В нашем исследовании было обнаружено, что SNP гена PTX3 связаны с риском ИИ (rs62278647 и rs2316710). Риск ИИ в целом коррелировал с преобладанием гетерозиготных генотипов у наших пациентов. Аналогичная направленность ассоциации была продемонстрирована в исследовании E. el Melegy и соавт. [30], которые изучали ассоциацию SNP rs2305619 с ОИМ. SNP rs2305619 находился в сильном неравновесии по сцеплению (LD; r2=0,97) с нашим SNP rs2316710 в тестовой популяции CEU из проекта 1000 Genomes [9]. При этом каких-либо корреляций PTX3 с функциональным восстановлением при остром инсульте обнаружено не было. Мы предполагаем, что отсутствие корреляции между полиморфизмами PTX3 и исходом ИИ связано с тем, что сам уровень PTX3 не является причинным фактором для исхода ИИ. Полученные в ходе исследования данные о различиях генотипических ассоциаций с риском ИИ между пациентами мужского и женского полов усложняют вопрос, предполагая возможность половой специфичности функции PTX3, в том числе ее корреляцию с более высокой частотой ИИ у женщин.
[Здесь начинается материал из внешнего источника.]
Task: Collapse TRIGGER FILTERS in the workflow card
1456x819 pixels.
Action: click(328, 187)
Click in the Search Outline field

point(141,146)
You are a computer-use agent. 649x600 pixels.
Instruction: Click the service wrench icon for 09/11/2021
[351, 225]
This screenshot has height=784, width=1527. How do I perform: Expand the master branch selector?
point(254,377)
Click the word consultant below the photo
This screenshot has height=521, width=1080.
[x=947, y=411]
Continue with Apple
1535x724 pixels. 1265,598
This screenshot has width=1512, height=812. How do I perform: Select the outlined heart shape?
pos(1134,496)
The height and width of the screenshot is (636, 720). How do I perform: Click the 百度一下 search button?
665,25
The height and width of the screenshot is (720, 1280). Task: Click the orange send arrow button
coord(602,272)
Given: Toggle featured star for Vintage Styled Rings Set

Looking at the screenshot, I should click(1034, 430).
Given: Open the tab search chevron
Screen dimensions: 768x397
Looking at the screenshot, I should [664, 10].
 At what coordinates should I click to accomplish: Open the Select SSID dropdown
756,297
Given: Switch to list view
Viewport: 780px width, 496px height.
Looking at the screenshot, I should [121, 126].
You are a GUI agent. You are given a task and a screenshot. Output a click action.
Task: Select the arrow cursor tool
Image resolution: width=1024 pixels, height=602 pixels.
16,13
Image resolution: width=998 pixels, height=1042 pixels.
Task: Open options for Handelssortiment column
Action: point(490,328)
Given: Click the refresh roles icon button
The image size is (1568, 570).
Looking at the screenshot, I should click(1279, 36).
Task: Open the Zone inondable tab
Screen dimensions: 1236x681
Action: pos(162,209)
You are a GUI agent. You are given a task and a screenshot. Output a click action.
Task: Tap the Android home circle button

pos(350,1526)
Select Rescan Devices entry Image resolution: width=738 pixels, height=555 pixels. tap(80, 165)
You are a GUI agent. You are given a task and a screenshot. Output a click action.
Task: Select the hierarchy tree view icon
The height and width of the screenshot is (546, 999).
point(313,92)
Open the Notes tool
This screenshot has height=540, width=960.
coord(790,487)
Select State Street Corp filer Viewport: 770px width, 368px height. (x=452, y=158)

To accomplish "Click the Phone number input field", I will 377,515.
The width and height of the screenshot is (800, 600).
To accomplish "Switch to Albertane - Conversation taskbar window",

Однако это предположение требует подтверждения в дальнейших исследованиях.
Заключение
Подводя итоги работы, можно сделать вывод, что разработанный нами подход к поиску генетических маркеров исхода ИИ, основанный на определении потенциальных генов-кандидатов, являющихся человеческими ортологами генов крыс, продемонстрировавших наиболее значимые изменения экспрессии в мозге в ответ на окклюзию височной артерии, в том числе функционально важных SNP, оказался эффективным. Был выявлен ряд новых ассоциаций с риском развития и динамикой функционального восстановления острого инсульта. В то же время исследование имело некоторые ограничения. Во-первых, относительно небольшой размер выборки, который мог снизить статистическую мощность исследования. Во-вторых, так как анализ был ограничен локальными eQTL, потенциальные ассоциации удаленных SNP (транс-eQTL) с инсультом и постинсультными событиями не учитывались. Принятие во внимание этих факторов повысит возможности и силу нашего подхода.
Работа выполнена при финансовой поддержке РФФИ (Российский фонд фундаментальных исследований) в рамках научного проекта №19-04-00397.
Авторы заявляют об отсутствии конфликта интересов.